#### RECORDS PROVIDED
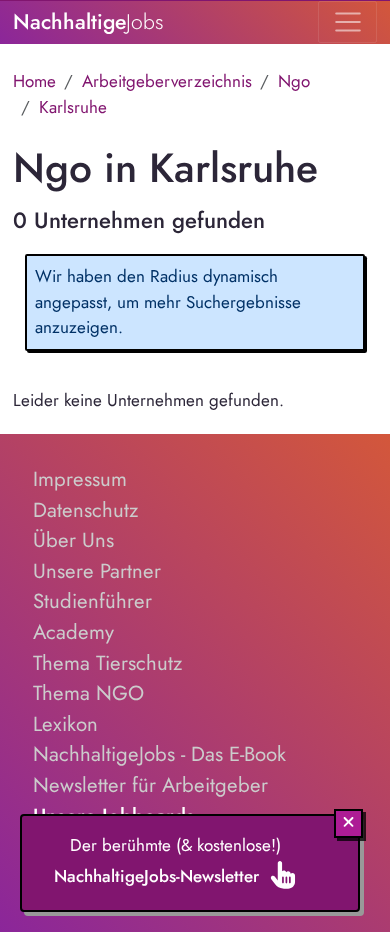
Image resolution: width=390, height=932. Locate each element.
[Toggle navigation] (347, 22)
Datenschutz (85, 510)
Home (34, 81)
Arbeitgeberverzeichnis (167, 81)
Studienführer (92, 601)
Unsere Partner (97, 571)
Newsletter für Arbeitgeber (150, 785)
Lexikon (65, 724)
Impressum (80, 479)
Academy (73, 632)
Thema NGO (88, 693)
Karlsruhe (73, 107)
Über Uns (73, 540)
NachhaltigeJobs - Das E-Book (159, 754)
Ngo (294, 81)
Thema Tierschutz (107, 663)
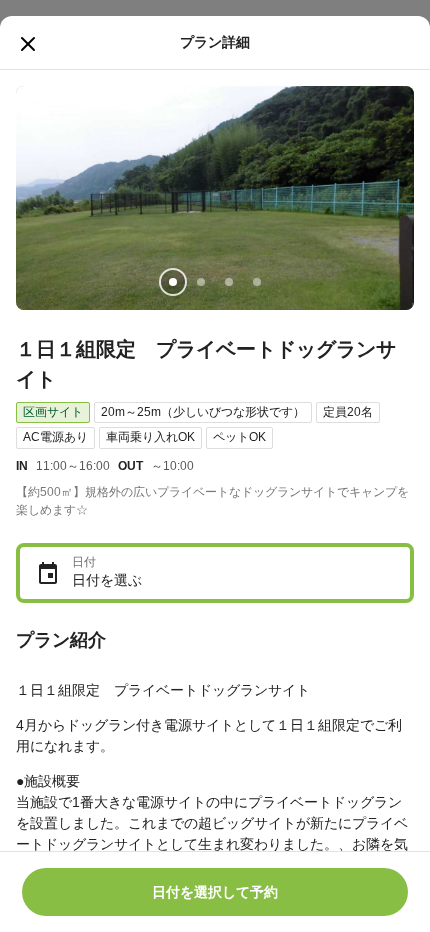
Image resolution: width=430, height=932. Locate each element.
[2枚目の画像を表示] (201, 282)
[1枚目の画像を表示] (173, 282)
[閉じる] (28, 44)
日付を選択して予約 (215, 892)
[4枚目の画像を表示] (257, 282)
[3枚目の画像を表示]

#### PROBLEM DESCRIPTION
Using the entries above, return each line that includes the word "height".

#### PROBLEM SOLUTION
Image resolution: width=390, height=932. Locate each element.
Image resolution: width=430, height=932. Locate each element.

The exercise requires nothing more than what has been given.